WHAT YOU HAVE TO DO: In the records below, begin at the line containing "Instruction: Open favorites" and end at the line containing "The image size is (712, 305)."; quote every line in that span exactly, including both boundary lines, and no others.

LISTED RECORDS:
════════

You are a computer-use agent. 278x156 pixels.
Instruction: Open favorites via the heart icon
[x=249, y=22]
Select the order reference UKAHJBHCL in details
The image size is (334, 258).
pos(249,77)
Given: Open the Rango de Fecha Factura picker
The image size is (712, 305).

════════

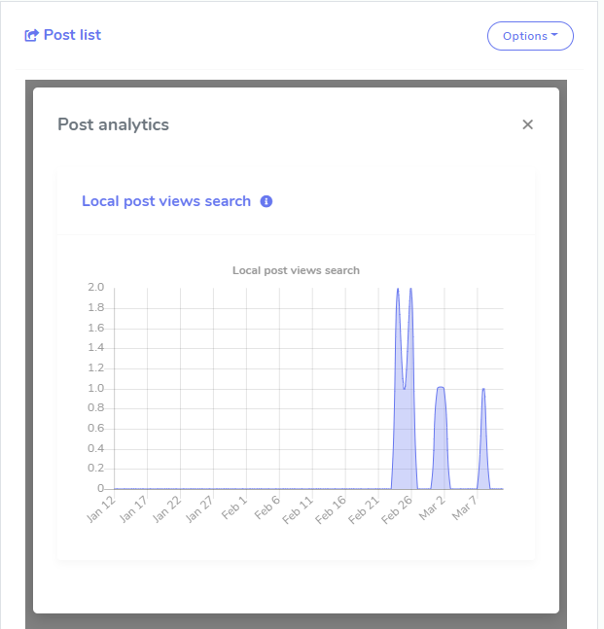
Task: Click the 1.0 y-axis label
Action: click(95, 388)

════════

THE ANSWER:
Instruction: Open favorites via the heart icon
[x=249, y=22]
Select the order reference UKAHJBHCL in details
The image size is (334, 258).
pos(249,77)
Given: Open the Rango de Fecha Factura picker
The image size is (712, 305).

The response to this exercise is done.